## [Written task]
Continue the forum thread below about making fondue on a budget, picking up from the point where it stops.

## [Text passage]
# ISO cost friendly fondue



## cookingwithdana (Feb 16, 2010)

My sister gave me a fondue pot for Christmas. I've never had fondue before but I would like to try. I've been watching some videos of people making the cheese fondue sauce. I've looked in the super market and the liquor store to see how much it would cost me to make. It can be quite costly. I remember watching a video of Nigella Lawson making fondue and when I went to see how much the liquor was that she used. I was shocked to see that a very small bottle was 25 dollars. Does anyone have any recipes or tips to keep the price down.I live in Canada so food tends to cost more here then in the states. I should also say that I've seen the package fondue's in the store and I want to try and make it myself. 

Thanks for all your help,


----------



## Selkie (Feb 16, 2010)

I use a medium sized box of Velveeta as a base (about $6.00) and add an ounce or two of milk or cream, and a few ounces of real cheese to boost the flavor, and often finish it off with a can of Rotel (canned tomato/chili/salsa kind of thing) for a Mexican cheese dip fondue with cubed French Bread, or slices of Baguettes.

Another fondue that I've always liked, as long as you're not a vegan, is heated oil with cubed meat, usually a trio of beef, chicken and pork cut to bite size.


----------



## Bigjim68 (Feb 16, 2010)

Vetliner from Austria is one of the typical fondue wines and is not overly expensive.  I generally use Gruner, around $12 here/ bottle.  Good cheeses have gotten rather expensive recently.  Raclette is a very good melting cheese, and is around $11/pound.  Don't know about domestic Canadian cheese, but IMO any good domestic aged swiss cheese would work.


----------



## velochic (Feb 16, 2010)

## [Data excerpt]
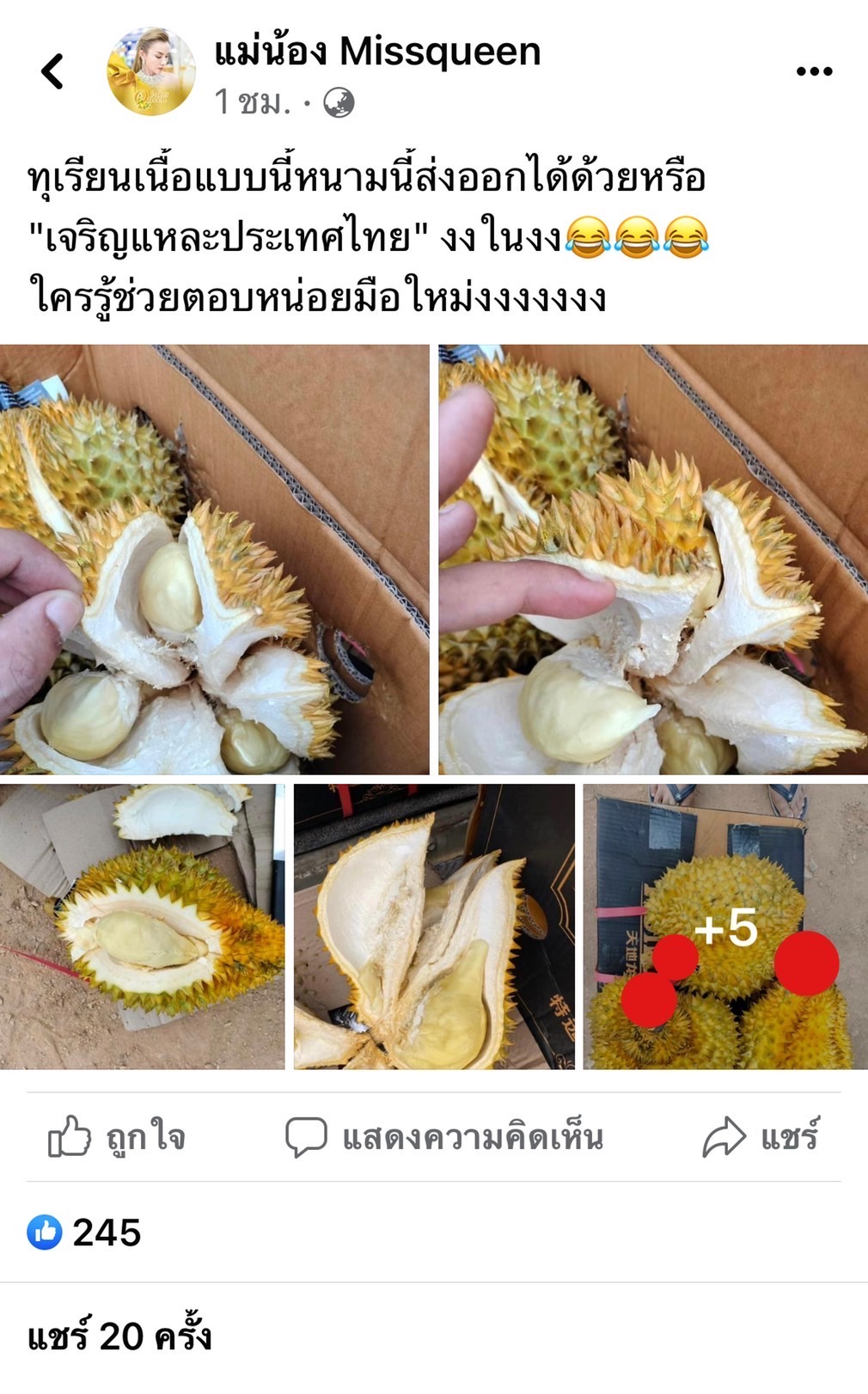Open the first durian photo with thumb
The height and width of the screenshot is (1394, 868).
[214, 559]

## [Answer to this problem]
Cheese fondue *can* be expensive.  I'm not sure what liquor you were looking at, but I usually just use a dry white wine in mine.  I can buy a 4-pack of small bottles of pinot grigio for about $6US, and then the Gruyere and Emmentaler, which are the two cheeses I use (it's pretty classic) are a total of about $10US.  So, usually I can make it for about $12 (unless we drink the rest of the 4-pack ).

That's not too bad, but it doesn't include the cruidite, breads, ect. that you want to dip.

No offense to the pp, but Velveeta and Ro-Tel is chip dip for football games, not fondue.  Fondue is altogether a different, almost sensual dining experience, IMHO.  (That being said, I hope you have someone to share it with. )


----------



## Andy M. (Feb 16, 2010)

Fondue is NOT an expensive dish.  Check out this site http://www.gofondue.com/fondue_101.htm for good info on the basics.  Try the basic cheese fondue recipe.

Dry white wine appropriate for fondue and for drinking with the fondue can be had for $10 US.  Look for an inexpensive chardonnay, chablis or sauvignon blanc.  

You should be able to find a small bottle of kirsch, a cherry flavored liqueur, for not a lot of money.  You need the wine for a fondue but could skip the kirsch if it was too costly or hard to find.


----------



## Janet H (Feb 16, 2010)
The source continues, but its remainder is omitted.